Chloroeremomycin was found to be synthesized by Amycolatopsis orientalis.

=== Non-ribosomal peptide synthase ===
The non-ribosomal peptide synthase (NRPS) is encoded by three genes: CepA, CepB, and CepC. CepA links the first three amino acids; CepB adds the fourth to sixth amino acids; CepC adds the last amino acid and includes a thioesterase domain to release the heptapeptide from the NRPS complex. The growing peptide chain is passed through modules for each amino acid. The basic organization of each module is A-PCP-C. The A, or adenylation, region activates the domain's amino acid to allow transfer to the PCP, or peptide carrying protein, region. The activated amino acid is transferred to a cysteine residue in the PCP region, which anchors the amino acid and prepares the amino acid to be added to the polypeptide. The C, or condensation, region attaches the amino acid to the polypeptide. In addition, modules 2, 4, and 5 have E regions that epimerize (switch the stereochemistry) of the added amino acid to produce the correct configuration. Module 7, the last module, has an X and TE region. The X region is responsible for recruiting several of the tailoring enzymes that will perform the necessary reactions (halogenation, glycosylation, methylation, oxidative cross-linking, and hydroxylations) to produce chloroeremomycin. Finally, the TE, or thioesterase, region releases chloroeremomycin from the NRPS complex.
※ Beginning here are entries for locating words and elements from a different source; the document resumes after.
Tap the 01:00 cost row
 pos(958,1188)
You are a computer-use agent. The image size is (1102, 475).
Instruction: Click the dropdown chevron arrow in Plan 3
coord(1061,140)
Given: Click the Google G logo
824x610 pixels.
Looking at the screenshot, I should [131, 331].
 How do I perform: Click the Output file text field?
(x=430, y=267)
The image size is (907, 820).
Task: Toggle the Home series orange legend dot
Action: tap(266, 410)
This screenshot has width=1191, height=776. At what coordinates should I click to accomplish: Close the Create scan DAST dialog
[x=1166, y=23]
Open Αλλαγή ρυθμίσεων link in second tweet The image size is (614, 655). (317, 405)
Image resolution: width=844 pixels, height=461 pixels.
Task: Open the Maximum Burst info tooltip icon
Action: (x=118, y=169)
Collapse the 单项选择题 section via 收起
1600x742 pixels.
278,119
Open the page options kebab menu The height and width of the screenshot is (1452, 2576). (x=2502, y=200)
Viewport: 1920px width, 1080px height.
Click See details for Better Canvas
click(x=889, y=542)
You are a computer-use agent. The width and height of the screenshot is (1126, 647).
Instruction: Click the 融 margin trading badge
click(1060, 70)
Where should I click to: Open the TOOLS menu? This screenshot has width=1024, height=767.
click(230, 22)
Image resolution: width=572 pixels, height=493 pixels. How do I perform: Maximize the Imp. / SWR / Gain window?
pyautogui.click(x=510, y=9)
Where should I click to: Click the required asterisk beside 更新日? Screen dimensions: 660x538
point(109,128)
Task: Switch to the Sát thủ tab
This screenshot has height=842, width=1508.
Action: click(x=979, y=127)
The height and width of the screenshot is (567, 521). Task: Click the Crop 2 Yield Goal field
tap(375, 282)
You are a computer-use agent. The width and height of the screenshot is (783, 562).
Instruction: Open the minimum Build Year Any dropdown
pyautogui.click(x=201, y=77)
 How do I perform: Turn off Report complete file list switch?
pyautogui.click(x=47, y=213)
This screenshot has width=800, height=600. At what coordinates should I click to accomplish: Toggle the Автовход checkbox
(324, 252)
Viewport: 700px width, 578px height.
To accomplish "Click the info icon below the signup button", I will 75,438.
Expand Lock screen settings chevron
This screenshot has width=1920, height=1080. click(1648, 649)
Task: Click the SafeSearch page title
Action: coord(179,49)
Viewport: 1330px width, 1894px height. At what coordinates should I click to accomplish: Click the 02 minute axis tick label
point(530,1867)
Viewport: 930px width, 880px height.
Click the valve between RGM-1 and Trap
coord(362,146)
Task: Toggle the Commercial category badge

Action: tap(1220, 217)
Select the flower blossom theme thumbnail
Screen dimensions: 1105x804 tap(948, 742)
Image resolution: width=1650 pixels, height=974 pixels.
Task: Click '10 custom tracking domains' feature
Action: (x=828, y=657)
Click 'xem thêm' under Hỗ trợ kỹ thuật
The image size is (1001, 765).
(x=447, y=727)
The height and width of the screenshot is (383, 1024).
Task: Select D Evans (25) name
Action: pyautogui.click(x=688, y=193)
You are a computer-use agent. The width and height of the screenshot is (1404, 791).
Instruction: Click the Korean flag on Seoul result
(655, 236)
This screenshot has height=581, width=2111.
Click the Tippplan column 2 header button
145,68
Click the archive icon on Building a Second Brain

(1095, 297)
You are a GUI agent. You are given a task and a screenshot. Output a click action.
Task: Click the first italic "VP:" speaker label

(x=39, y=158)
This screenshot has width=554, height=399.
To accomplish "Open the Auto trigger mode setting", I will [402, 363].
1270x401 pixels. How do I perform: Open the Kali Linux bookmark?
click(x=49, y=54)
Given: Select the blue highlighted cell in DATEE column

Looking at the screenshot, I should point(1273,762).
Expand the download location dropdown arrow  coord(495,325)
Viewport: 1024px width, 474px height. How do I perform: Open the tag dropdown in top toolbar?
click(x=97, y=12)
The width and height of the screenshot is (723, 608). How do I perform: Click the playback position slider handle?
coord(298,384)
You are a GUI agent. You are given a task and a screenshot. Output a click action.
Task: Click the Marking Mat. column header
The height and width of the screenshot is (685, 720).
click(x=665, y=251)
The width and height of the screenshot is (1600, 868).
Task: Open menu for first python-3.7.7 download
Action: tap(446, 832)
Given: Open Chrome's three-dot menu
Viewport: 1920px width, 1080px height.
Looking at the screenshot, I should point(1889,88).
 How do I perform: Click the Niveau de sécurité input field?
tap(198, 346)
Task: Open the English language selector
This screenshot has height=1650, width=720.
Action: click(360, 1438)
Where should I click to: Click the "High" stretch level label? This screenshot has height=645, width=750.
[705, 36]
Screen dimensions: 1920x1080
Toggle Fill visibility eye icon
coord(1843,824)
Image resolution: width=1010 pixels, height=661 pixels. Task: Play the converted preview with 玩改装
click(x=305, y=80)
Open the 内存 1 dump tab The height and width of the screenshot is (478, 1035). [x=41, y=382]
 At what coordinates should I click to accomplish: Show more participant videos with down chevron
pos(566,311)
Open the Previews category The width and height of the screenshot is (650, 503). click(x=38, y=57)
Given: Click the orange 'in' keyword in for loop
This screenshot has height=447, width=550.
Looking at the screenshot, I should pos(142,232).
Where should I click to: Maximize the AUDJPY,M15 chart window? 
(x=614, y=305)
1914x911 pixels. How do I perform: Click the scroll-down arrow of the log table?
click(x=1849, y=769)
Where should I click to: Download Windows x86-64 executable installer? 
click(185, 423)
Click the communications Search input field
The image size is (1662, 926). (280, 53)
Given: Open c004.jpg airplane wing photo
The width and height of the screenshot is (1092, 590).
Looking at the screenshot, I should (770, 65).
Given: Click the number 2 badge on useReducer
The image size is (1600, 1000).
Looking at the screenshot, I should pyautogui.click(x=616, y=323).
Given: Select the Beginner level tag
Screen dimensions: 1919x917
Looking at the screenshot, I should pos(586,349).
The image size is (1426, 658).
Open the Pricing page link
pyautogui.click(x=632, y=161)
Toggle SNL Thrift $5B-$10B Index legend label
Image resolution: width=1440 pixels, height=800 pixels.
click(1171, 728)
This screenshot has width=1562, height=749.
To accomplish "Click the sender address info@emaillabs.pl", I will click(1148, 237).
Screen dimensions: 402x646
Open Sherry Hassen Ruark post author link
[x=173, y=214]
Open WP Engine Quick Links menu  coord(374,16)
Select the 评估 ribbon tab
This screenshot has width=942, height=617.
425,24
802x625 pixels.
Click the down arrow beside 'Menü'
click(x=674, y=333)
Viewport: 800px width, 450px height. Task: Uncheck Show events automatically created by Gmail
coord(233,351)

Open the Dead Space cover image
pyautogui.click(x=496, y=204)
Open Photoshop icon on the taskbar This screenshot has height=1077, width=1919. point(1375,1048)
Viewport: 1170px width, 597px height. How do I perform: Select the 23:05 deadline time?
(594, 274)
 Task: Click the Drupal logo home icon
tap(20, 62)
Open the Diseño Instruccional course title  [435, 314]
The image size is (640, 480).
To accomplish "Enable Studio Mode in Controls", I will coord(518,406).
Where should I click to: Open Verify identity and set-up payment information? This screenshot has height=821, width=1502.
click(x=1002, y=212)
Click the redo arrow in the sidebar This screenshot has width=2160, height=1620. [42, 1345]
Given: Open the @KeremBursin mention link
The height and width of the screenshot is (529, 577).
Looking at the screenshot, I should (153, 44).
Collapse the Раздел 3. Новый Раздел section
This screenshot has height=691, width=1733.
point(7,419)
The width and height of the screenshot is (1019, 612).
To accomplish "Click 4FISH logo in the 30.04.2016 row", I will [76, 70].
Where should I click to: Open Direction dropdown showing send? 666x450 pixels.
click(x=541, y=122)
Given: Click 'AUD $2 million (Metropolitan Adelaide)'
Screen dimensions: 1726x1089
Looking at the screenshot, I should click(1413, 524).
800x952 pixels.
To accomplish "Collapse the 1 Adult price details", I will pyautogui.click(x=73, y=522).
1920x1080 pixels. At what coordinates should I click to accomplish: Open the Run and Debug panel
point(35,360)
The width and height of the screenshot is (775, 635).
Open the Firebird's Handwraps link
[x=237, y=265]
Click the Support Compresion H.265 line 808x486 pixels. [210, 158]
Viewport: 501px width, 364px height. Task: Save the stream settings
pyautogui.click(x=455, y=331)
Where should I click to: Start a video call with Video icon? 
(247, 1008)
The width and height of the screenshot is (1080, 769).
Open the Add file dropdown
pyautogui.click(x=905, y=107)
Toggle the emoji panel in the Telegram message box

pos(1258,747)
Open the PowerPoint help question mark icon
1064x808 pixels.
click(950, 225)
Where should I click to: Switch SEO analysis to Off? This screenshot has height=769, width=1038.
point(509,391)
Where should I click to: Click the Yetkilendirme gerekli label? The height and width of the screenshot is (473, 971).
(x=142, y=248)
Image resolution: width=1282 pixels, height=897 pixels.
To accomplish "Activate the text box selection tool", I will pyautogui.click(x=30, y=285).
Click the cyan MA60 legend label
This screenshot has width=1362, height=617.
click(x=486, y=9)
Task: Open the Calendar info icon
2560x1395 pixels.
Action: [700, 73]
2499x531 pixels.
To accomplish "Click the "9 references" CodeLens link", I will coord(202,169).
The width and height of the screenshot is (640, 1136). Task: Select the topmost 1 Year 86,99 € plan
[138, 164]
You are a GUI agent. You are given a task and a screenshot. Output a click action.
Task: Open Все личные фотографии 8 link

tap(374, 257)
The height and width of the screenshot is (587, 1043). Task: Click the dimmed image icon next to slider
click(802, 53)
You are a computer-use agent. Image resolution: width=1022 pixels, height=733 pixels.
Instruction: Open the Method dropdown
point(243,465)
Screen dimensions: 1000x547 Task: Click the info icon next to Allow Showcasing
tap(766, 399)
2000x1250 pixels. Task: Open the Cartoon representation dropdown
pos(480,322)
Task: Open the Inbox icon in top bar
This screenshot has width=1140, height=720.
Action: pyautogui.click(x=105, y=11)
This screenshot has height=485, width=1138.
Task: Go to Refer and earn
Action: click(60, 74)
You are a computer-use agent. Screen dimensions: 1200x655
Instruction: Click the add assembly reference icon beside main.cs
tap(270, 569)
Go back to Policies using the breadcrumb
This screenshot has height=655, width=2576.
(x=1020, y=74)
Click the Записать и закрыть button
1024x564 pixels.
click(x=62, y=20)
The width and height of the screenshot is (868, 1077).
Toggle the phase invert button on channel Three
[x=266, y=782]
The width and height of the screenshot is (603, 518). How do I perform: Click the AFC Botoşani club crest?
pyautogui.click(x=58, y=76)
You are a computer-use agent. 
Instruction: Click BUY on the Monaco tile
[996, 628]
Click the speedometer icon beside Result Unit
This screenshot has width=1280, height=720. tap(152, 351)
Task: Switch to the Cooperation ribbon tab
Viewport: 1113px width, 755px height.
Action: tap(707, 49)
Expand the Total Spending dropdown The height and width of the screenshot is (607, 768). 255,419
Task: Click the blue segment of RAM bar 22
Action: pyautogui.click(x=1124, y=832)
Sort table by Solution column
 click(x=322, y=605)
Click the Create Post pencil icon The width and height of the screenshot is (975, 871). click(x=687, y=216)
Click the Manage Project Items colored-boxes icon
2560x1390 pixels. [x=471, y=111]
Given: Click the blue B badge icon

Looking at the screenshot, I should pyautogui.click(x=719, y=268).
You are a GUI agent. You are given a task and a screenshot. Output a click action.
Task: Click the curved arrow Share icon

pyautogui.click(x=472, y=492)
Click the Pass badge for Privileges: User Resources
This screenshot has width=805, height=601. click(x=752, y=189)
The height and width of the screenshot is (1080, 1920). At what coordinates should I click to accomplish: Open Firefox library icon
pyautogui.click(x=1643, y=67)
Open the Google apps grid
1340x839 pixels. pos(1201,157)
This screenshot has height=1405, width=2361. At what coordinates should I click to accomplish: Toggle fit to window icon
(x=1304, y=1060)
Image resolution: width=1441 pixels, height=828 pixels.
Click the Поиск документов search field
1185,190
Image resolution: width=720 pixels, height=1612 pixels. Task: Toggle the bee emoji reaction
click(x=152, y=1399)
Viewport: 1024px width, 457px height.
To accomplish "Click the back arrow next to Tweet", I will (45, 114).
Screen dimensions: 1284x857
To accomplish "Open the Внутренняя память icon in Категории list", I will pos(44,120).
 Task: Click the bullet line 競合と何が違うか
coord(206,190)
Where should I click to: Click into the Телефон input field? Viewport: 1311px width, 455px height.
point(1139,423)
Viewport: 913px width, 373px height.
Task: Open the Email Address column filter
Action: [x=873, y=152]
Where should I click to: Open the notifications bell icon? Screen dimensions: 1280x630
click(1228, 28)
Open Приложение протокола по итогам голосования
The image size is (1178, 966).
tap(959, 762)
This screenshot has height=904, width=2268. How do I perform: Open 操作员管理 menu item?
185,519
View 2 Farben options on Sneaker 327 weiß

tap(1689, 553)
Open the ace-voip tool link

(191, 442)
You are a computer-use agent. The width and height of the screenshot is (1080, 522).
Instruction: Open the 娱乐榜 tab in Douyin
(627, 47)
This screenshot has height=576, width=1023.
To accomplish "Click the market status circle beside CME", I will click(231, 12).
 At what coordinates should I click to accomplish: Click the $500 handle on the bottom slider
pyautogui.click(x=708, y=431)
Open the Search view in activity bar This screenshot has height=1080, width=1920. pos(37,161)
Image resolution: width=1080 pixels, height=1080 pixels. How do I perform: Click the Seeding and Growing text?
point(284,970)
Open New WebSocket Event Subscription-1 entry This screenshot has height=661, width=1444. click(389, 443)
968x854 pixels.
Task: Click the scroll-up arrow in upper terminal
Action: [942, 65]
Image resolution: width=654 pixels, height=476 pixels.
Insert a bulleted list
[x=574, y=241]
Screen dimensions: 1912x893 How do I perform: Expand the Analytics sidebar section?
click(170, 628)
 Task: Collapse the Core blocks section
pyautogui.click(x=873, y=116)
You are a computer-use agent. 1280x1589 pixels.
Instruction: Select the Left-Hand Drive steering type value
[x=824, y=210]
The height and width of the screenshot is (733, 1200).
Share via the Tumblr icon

=== Post-peptide modifications ===
The modification required to biosynthesize mature chloroeremomycin include: oxidative cross-linking of aromatic rings, hydroxylation and chlorination of the two Tyr residues, methylation of Leu, and glycosylation at aa4 and aa6.

The oxidative crosslinks are catalyzed by enzymes OxyA-C. The glycosylations are catalyzed by enzymes GtfA-C (coded by Orf11-13 respectively). The chlorinations are performed by enzymes encoded by Orf10 and 18.

== Total synthesis ==
There is no reported total synthesis of chloroeremomycin, although there are several total syntheses of vancomycin. The structures of vancomycin and chloroeremomycin are very similar, differing only in the glycosylation sites. Vancomycin is glycosylated at aa4 with a (2-beta1)-Glc-vancosamine disaccharide. As mentioned above, chloroeremomycin is glycosylated at aa4 with a (2-beta1)-Glc-epivancosamine disaccharide and at aa6 with a beta1-epivancosamine saccharide.